→ **INFORMATION**
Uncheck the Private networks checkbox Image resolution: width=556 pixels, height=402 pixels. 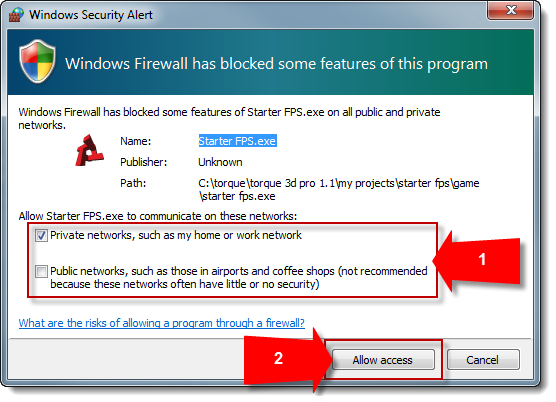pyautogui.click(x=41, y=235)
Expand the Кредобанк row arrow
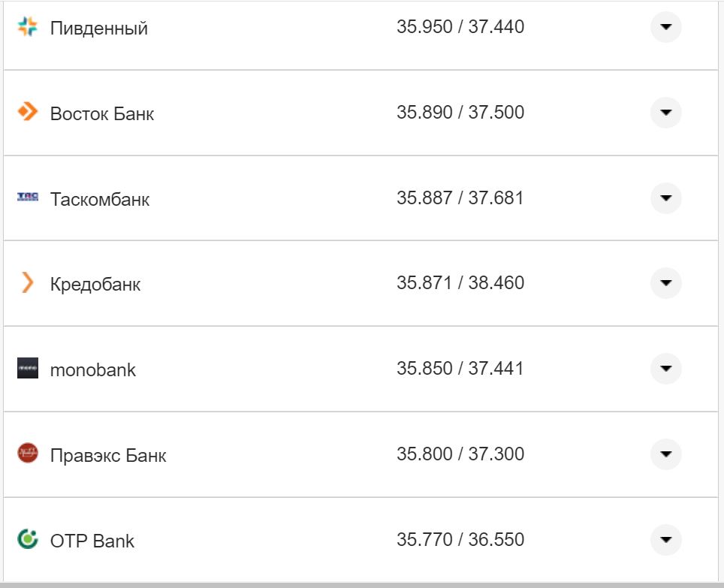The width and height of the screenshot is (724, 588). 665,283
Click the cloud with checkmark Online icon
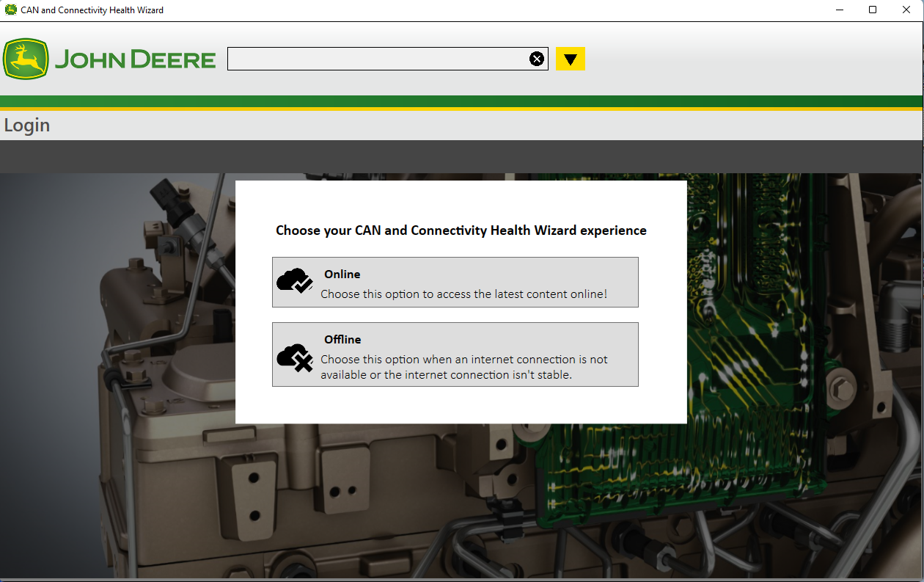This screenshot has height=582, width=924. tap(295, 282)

---

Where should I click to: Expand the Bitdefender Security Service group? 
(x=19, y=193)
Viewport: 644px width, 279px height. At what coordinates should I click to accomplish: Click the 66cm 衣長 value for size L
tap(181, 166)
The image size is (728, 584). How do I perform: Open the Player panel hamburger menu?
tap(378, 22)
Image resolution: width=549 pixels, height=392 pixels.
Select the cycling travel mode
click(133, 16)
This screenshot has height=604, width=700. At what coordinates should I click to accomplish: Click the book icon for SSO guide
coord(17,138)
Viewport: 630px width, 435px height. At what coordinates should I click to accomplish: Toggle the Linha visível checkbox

→ **EXERCISE REQUIREMENTS**
Only the lines above from the line with "The image size" to the line with "Viewport: 630px width, 435px", those two lines included, should be reproduced exactly.

→ **ANSWER AREA**
The image size is (728, 584). How do I perform: Open the Player panel hamburger menu?
tap(378, 22)
Image resolution: width=549 pixels, height=392 pixels.
Select the cycling travel mode
click(133, 16)
This screenshot has height=604, width=700. At what coordinates should I click to accomplish: Click the book icon for SSO guide
coord(17,138)
Viewport: 630px width, 435px height. At what coordinates should I click to accomplish: Toggle the Linha visível checkbox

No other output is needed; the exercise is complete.